Proof Complexity Meets Algebra

TL;DR

This paper explores how algebraic and logical reductions between constraint satisfaction problems influence their proof complexity, establishing algebraic characterizations of classes with small refutations and analyzing the behavior of various proof systems.

Contribution

It demonstrates that key reductions preserve proof complexity across several proof systems and introduces a new proof system with desirable properties, advancing understanding of proof complexity in CSPs.

Findings

Classical reductions preserve proof complexity in propositional, algebraic, and semi-algebraic systems.

A gap theorem characterizes languages with constant-width resolution refutations versus those lacking subexponential-depth Frege refutations.

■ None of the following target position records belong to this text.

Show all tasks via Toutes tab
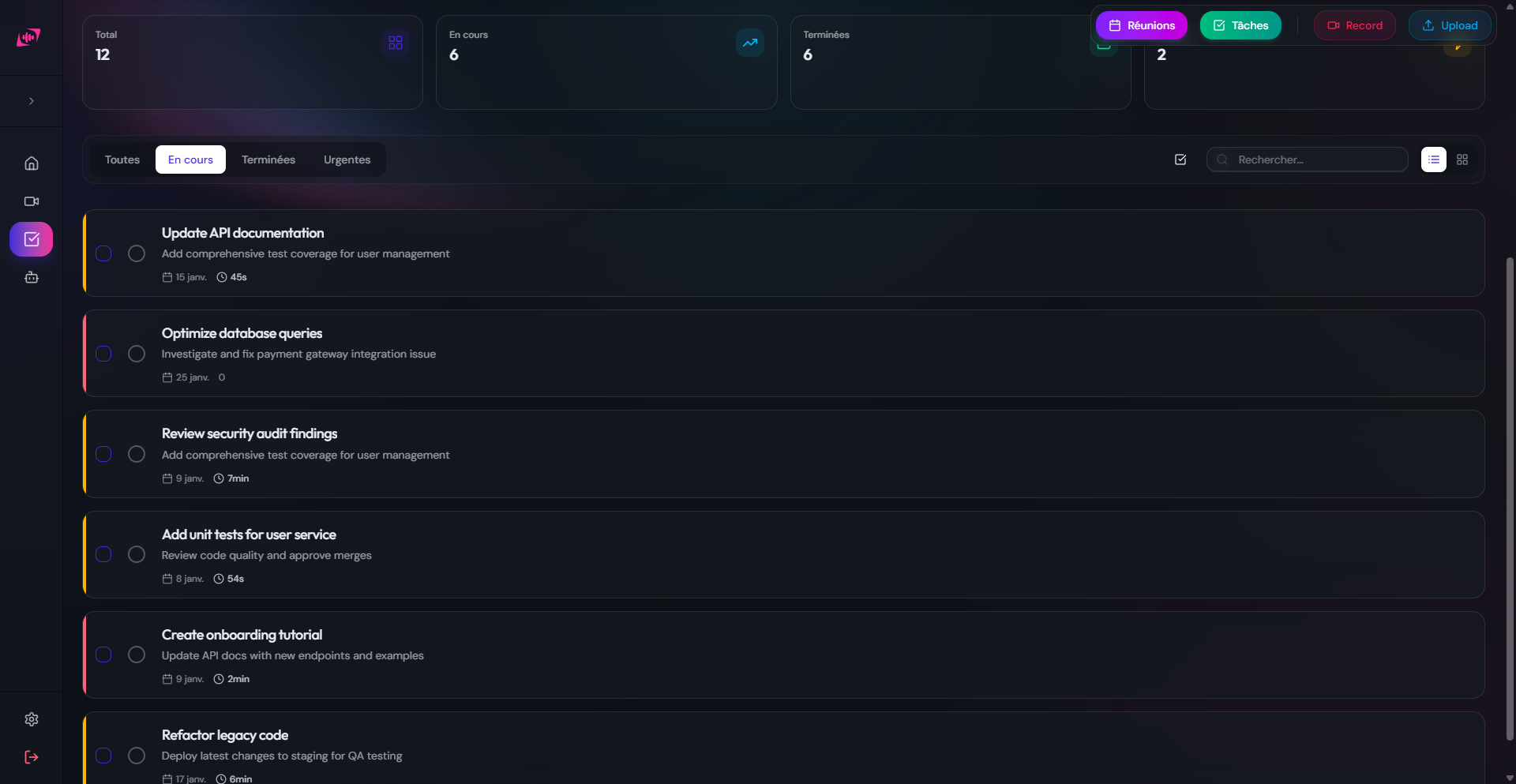The height and width of the screenshot is (784, 1516). tap(122, 159)
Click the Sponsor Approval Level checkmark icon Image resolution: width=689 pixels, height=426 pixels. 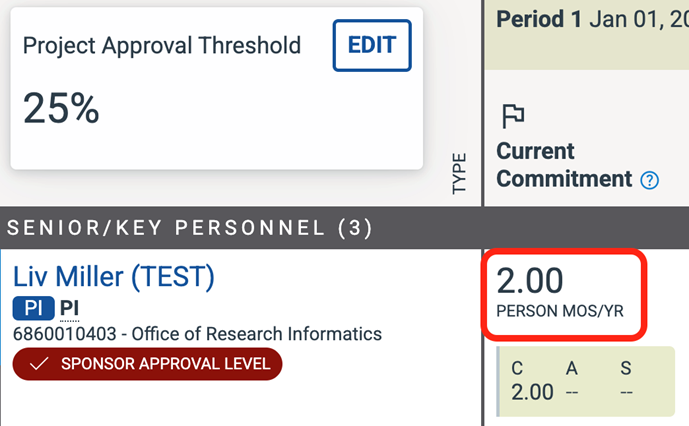pos(39,364)
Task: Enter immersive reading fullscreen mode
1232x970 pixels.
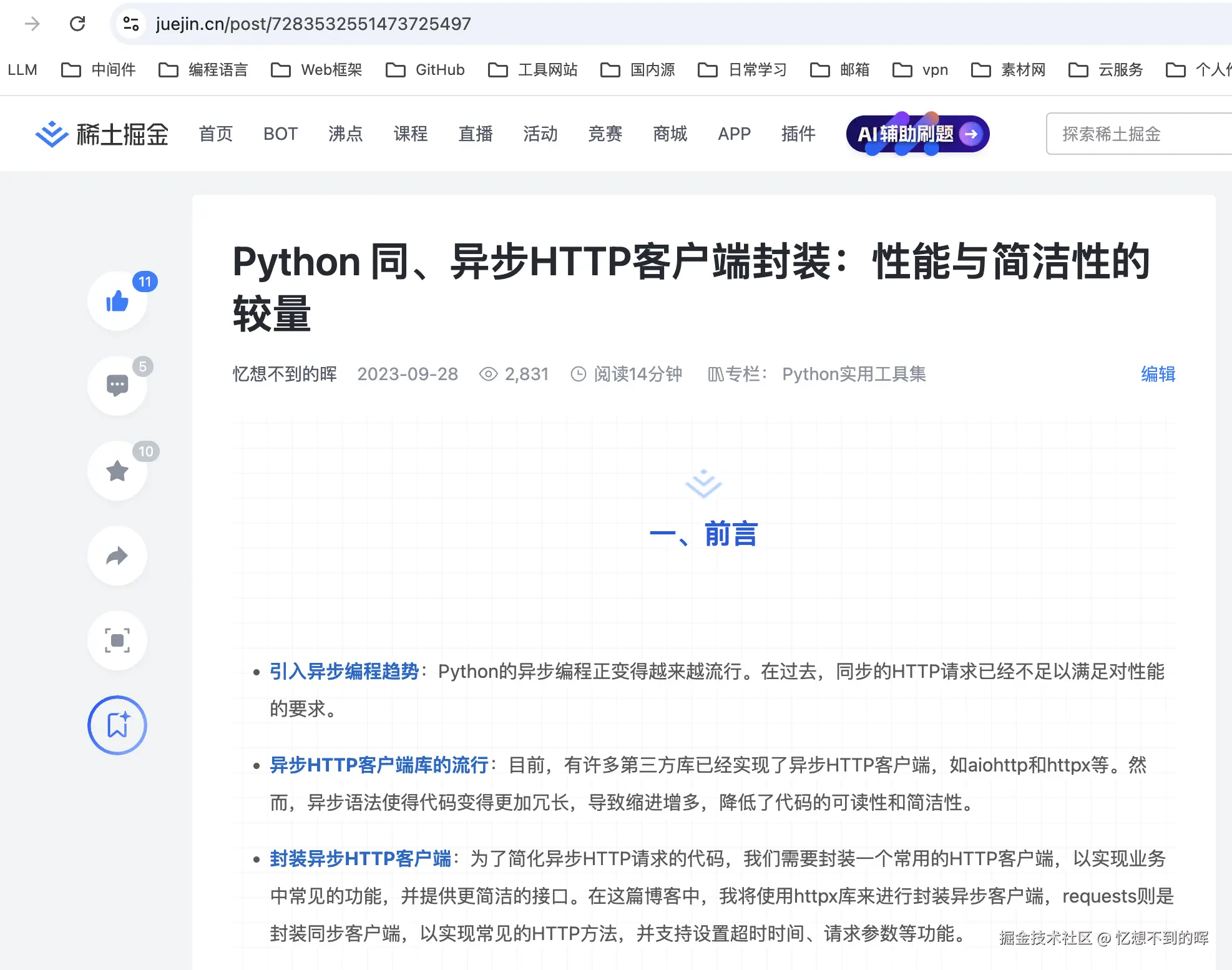Action: [x=117, y=640]
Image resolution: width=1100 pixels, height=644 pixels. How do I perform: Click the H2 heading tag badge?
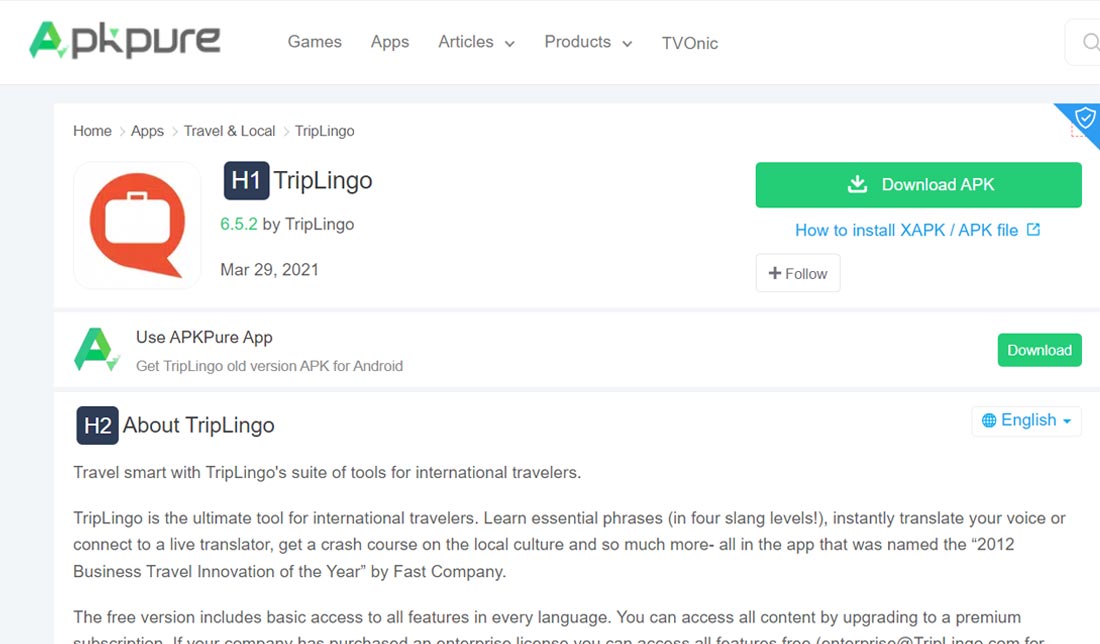(97, 425)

Bounded-degree Lovász-Schrijver proof system exhibits both good reduction behavior and small size refutations.

Abstract

We analyse how the standard reductions between constraint satisfaction problems affect their proof complexity. We show that, for the most studied propositional, algebraic, and semi-algebraic proof systems, the classical constructions of pp-interpretability, homomorphic equivalence and addition of constants to a core preserve the proof complexity of the CSP. As a result, for those proof systems, the classes of constraint languages for which small unsatisfiability certificates exist can be characterised algebraically. We illustrate our results by a gap theorem saying that a constraint language either has resolution refutations of constant width, or does not have bounded-depth Frege refutations of subexponential size. The former holds exactly for the widely studied class of constraint languages of bounded width. This class is also known to coincide with the class of languages with refutations of sublinear degree in Sums-of-Squares and Polynomial Calculus over the real-field, for which we provide alternative proofs. We then ask for the existence of a natural proof system with good behaviour with respect to reductions and simultaneously small size refutations beyond bounded width. We give an example of such a proof system by showing that bounded-degree Lov\'asz-Schrijver satisfies both requirements. Finally, building on the known lower bounds, we demonstrate the applicability of the method of reducibilities and construct new explicit hard instances of the graph 3-coloring problem for all studied proof systems.